SOLUTION_REGISTRY = {
    # "task001": fill_mode,
    # "task002": map51,
}

def get_fn_for_task(tid):
    return SOLUTION_REGISTRY.get(tid, DEFAULT_FN)


## 6. Quick Validation on a Few Tasks
Pick some IDs and check if your current functions pass training pairs.  
(They likely won’t; iterate to improve!)


In [None]:
def validate_some(n=5):
    tids = list(sorted(TASKS))[:n]
    rows = []
    for tid in tids:
        fn = get_fn_for_task(tid)
        ok = evaluate_on_task(fn, TASKS[tid])
        rows.append((tid, ok, byte_len_of_function(fn)))
    return rows

try:
    print(validate_some(5))
except Exception as e:
    print("Validation skipped (no JSONs found yet).
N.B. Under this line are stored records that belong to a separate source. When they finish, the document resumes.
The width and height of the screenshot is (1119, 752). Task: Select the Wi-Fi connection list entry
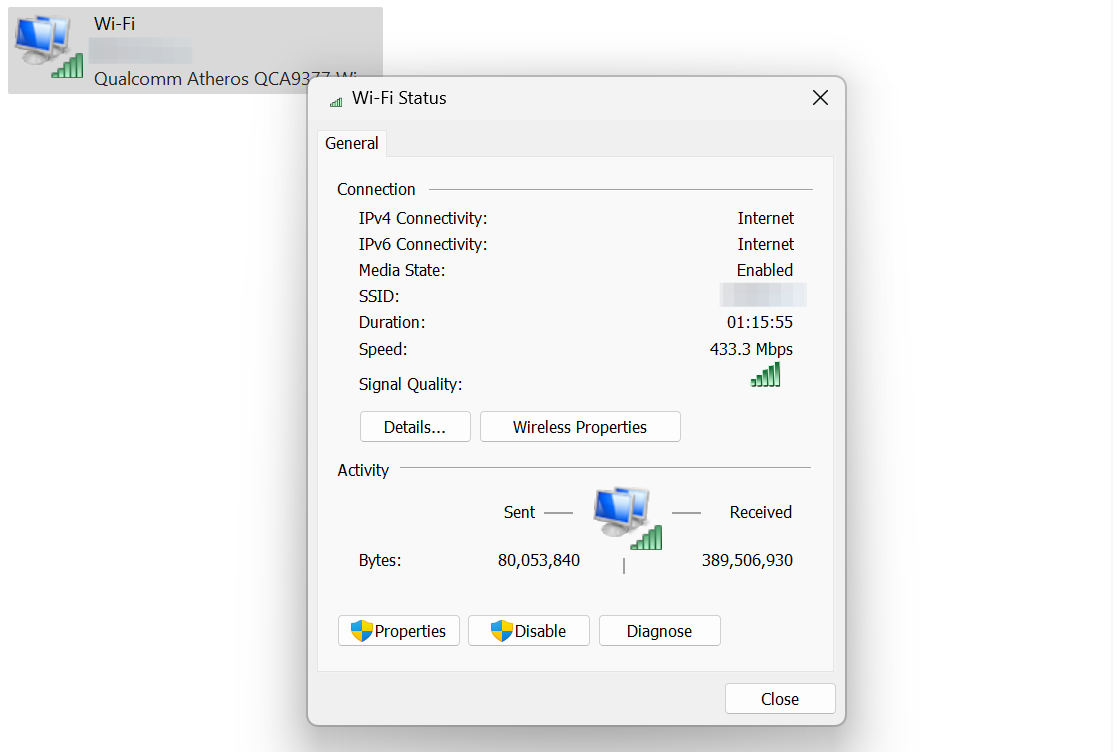click(195, 50)
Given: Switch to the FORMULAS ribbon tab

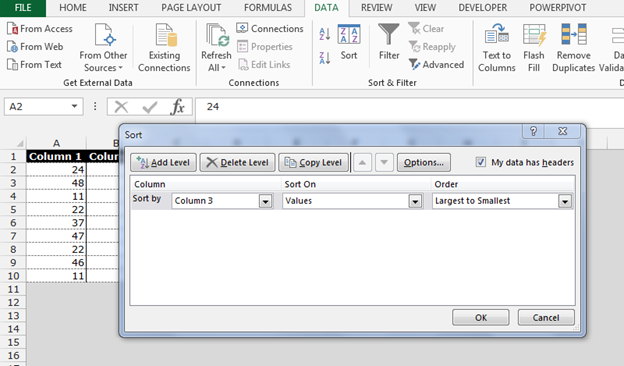Looking at the screenshot, I should click(268, 8).
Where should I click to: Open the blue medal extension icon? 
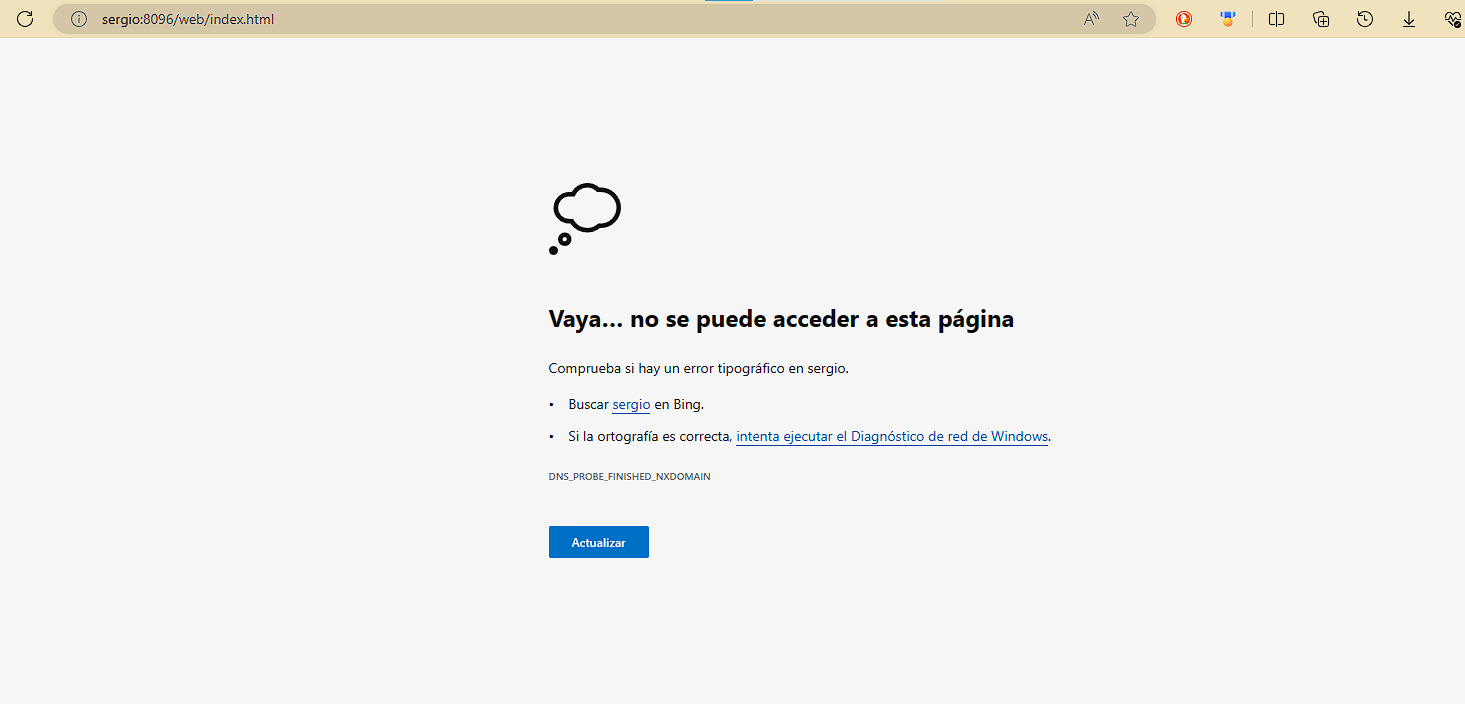tap(1228, 19)
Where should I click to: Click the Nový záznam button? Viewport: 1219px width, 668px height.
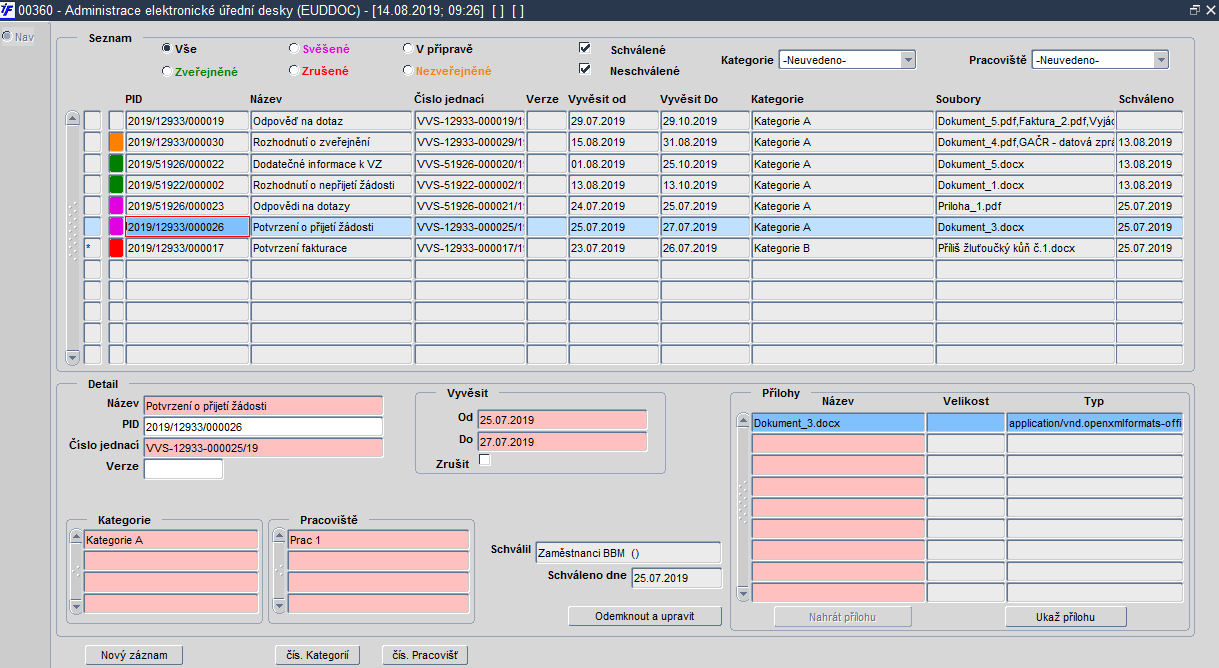[134, 656]
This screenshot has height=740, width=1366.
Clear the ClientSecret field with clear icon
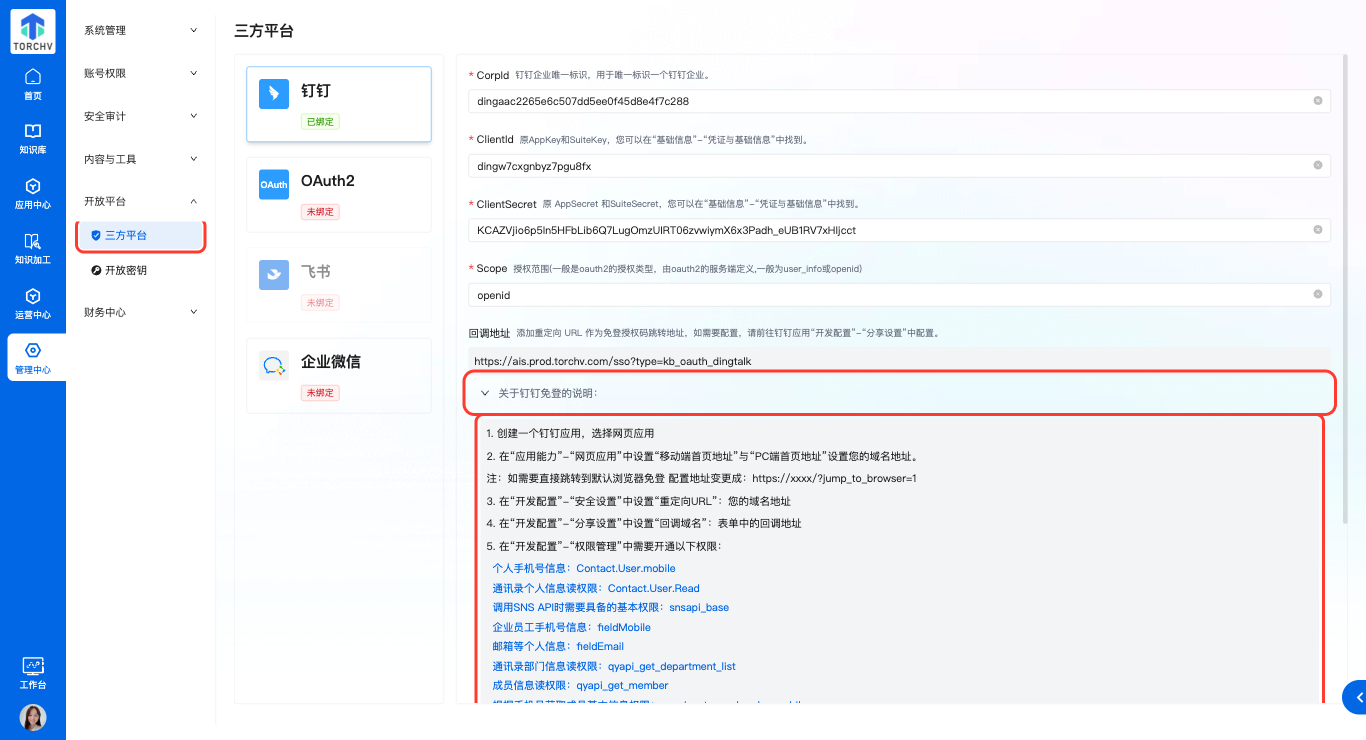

Error:", e)


## 7. Submission Writer
Creates `submission.zip` with files: `task001.py ... task400.py` (or your dataset’s ids).

**Rules enforced:**
- Each file defines exactly one function: `def p(g): ...`
- Only stdlib used, no cross-file imports
- The file content is **your tiny solution** for that task


In [None]:
def to_minified_source(fn):
    """
    Convert a Python function object to a tiny single-file source defining `p(g)`.
    You can make this much shorter by hand-golfing.
    """
    import inspect, textwrap, re
    src = inspect.getsource(fn)
    src = re.sub(r"def\s+\w+\(g\):", "def p(g):", src)
    src = textwrap.dedent(src)
    return src

def write_submission_zip(tasks: dict, out_zip="submission.zip"):
    out_path = Path(out_zip)
    with zipfile.ZipFile(out_path, "w", compression=zipfile.ZIP_DEFLATED) as z:
        for i, tid in enumerate(sorted(tasks)):
            fn = get_fn_for_task(tid)
            code = to_minified_source(fn)
            fname = f"task{(i+1):03d}.py"
            z.writestr(fname, code)
    print("Wrote:", out_path, "size=", out_path.stat().st_size, "bytes")

def write_blank_400(out_zip="submission.zip"):
    with zipfile.ZipFile(out_zip, "w", compression=zipfile.ZIP_DEFLATED) as z:
        for i in range(1,401):
            z.writestr(f"task{i:03d}.py", "def p(g):\n return g\n")
    print("Wrote:", out_zip, "size=", Path(out_zip).stat().st_size, "bytes")


## 8. Build Submission
- If you have the dataset loaded in `TASKS`, call `write_submission_zip(TASKS)`.
- If not yet, create a **blank 400-file scaffold** and edit later.


In [None]:
# Try to build from loaded tasks; otherwise write a blank scaffold
if TASKS:
    write_submission_zip(TASKS, "submission.zip")
else:
    write_blank_400("submission.zip")


## 9. Next Steps — How to Improve
- Replace baselines with **task-specific** minimal functions.
- Use a **notebook cell per cluster of tasks** (e.g., symmetry, border, color fill).
- Once a function works for a task’s train pairs, **golf the bytes**:
  - Shorten names, remove spaces/semicolons judiciously.
  - Replace `if/else` with arithmetic or tuple indexing.
  - Inline constants and compress loops/list comps.
- Keep a tiny **fuzzer** for robustness (random shapes/colors).
- Rebuild `submission.zip` whenever you update the registry.